*** Given information ***
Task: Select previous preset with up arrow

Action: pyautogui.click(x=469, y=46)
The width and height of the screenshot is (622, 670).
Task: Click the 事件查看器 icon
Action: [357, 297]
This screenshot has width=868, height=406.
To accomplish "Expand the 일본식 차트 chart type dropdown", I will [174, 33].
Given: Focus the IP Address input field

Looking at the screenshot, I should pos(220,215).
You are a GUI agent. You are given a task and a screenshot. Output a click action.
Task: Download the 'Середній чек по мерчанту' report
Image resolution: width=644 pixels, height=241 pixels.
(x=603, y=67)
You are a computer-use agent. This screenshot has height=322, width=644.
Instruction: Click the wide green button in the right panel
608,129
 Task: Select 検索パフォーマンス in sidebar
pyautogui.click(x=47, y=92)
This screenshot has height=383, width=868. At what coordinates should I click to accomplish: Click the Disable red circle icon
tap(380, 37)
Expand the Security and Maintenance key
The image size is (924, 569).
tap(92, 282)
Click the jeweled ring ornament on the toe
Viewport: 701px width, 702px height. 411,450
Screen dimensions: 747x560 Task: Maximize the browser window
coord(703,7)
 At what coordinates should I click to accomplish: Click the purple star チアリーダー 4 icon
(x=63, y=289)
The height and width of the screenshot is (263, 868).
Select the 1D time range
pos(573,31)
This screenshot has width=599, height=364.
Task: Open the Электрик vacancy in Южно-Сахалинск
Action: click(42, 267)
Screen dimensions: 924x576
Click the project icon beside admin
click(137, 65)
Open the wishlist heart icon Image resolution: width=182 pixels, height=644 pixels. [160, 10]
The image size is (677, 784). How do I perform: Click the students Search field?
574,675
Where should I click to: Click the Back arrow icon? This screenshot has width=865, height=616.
***
● **Instructions for the task**
Return each line of the material in which the string "Expand" can be found.

● **Answer section**
To accomplish "Expand the 일본식 차트 chart type dropdown", I will [174, 33].
Expand the Security and Maintenance key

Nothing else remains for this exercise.